Questo vale anche per l'organizzazione interna: se il ruolo non è chiaro nemmeno all'interno dello studio, la persona inserita rischia di trovarsi in una posizione ambigua fin dai primi giorni, con conseguenze dirette sulla sua permanenza.
Colloquio strutturato: perché conviene prepararlo
Un colloquio strutturato, con domande preparate in anticipo e coerenti tra un candidato e l'altro, permette confronti più oggettivi rispetto a colloqui improvvisati. Non significa renderlo rigido o formale: significa avere chiaro cosa si vuole verificare (esperienza pratica, disponibilità oraria, capacità relazionale, coerenza con l'organizzazione dello studio) e porre domande mirate a quello.
La prova pratica: uno strumento spesso sottoutilizzato
Per ruoli clinici come ASO e igienista dentale, una breve prova pratica in studio (gestione di un set operatorio, osservazione durante una seduta, gestione di un caso simulato) dà informazioni che il colloquio da solo non può dare.

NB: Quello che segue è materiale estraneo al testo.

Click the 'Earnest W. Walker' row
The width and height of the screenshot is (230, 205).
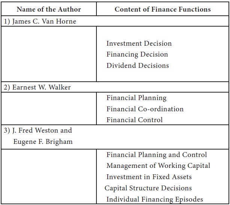[x=38, y=87]
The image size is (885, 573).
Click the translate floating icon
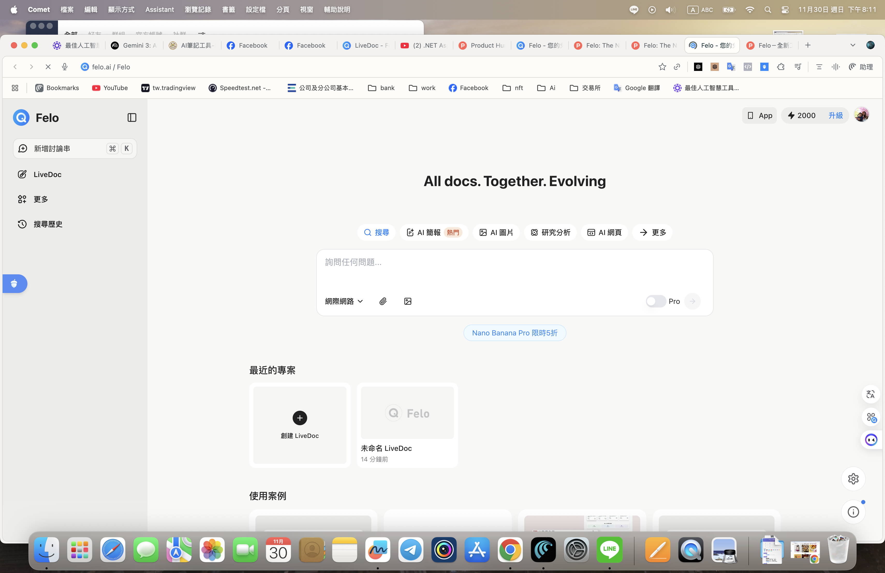click(870, 394)
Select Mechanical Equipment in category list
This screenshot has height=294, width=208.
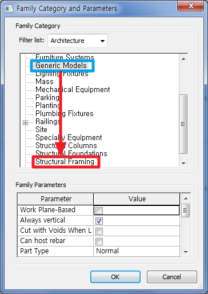[x=73, y=90]
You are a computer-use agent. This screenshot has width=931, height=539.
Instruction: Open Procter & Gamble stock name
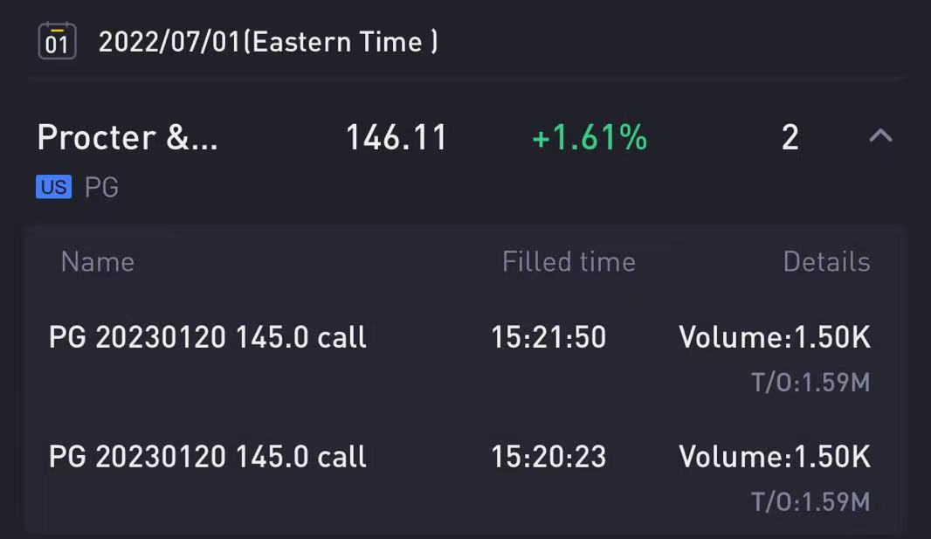128,137

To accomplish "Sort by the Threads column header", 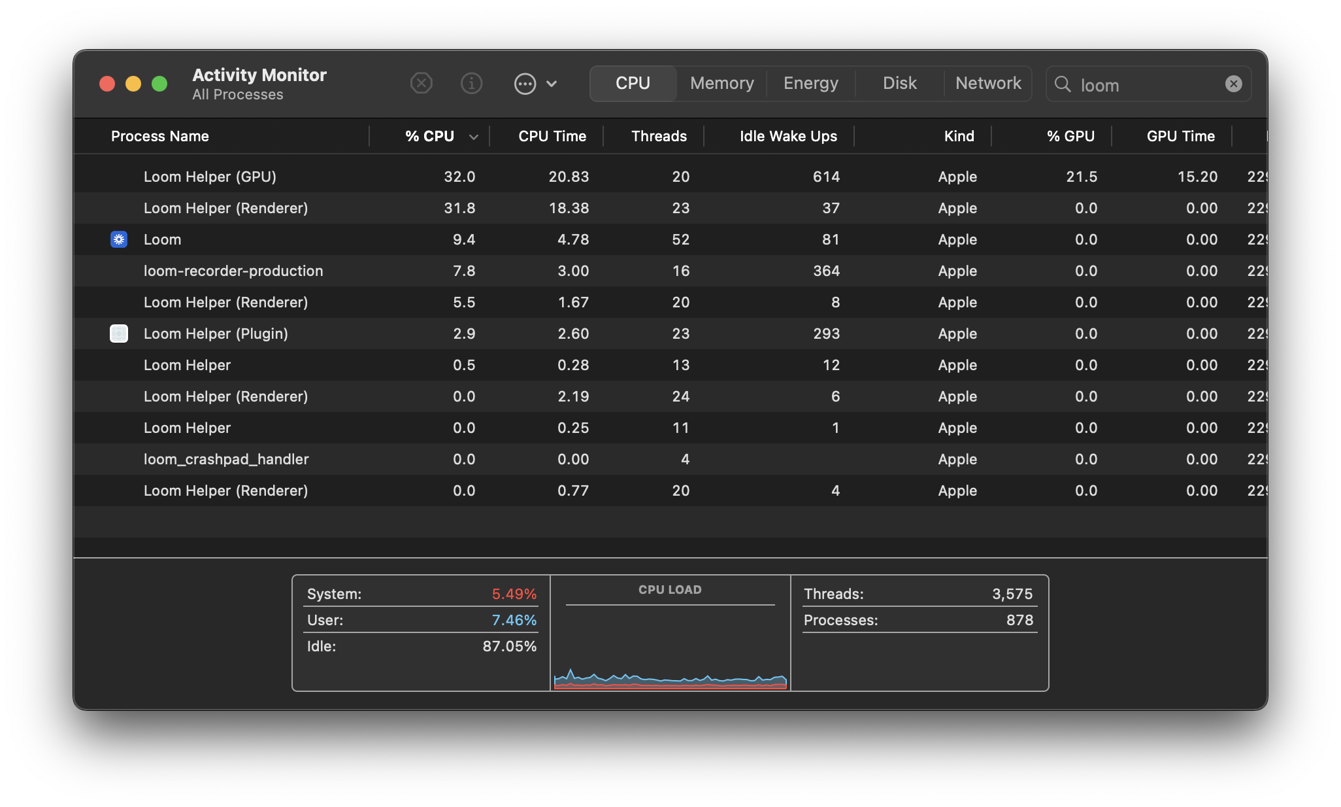I will tap(658, 137).

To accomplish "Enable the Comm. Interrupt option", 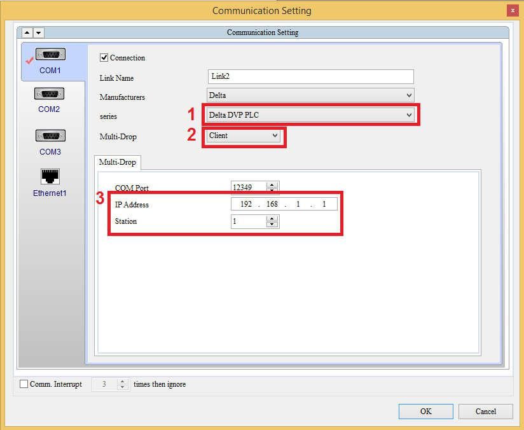I will point(24,384).
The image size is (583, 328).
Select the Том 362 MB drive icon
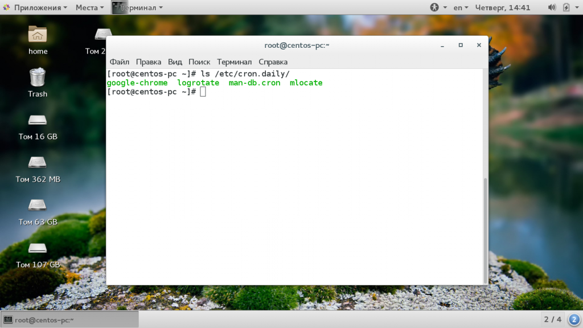(x=38, y=163)
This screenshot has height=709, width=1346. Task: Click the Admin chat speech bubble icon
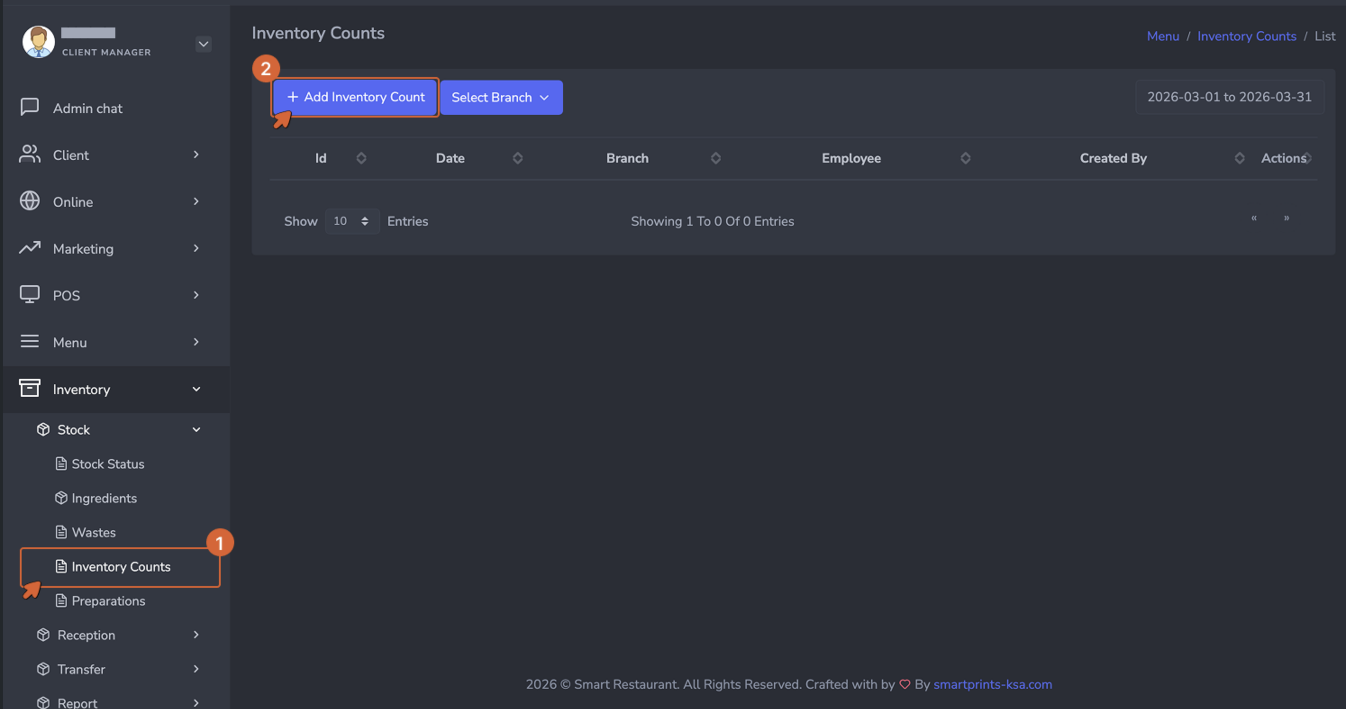(29, 107)
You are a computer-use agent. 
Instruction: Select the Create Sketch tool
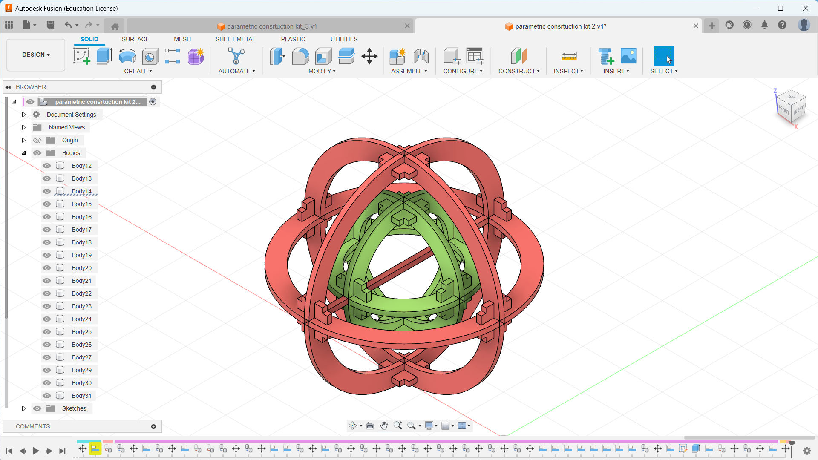click(81, 56)
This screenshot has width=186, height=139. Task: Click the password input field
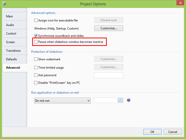109,75
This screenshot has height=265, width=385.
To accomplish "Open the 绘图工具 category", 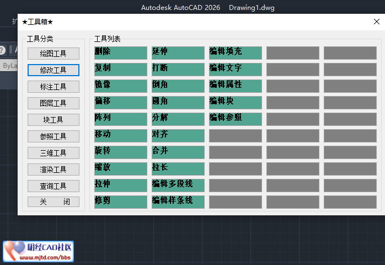I will click(x=54, y=54).
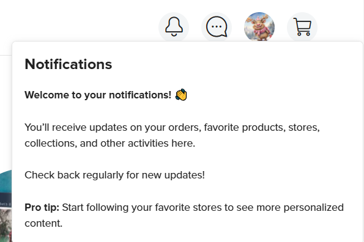364x242 pixels.
Task: Click the 'collections, and other activities here.' line
Action: click(x=110, y=143)
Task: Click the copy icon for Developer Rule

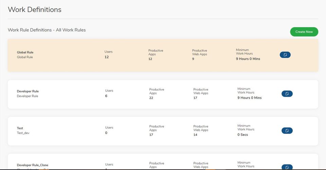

È uno strumento sottoutilizzato da molti studi, spesso per mancanza di tempo, ma è uno dei modi più affidabili per valutare la reale competenza tecnica.
Onboarding: la fase che decide se la persona resta
L'inserimento delle prime settimane è spesso il momento in cui si decide se una persona resterà nello studio a lungo termine. Un onboarding poco strutturato, senza un affiancamento chiaro e senza indicazioni esplicite su protocolli e organizzazione interna, genera insicurezza anche in persone competenti.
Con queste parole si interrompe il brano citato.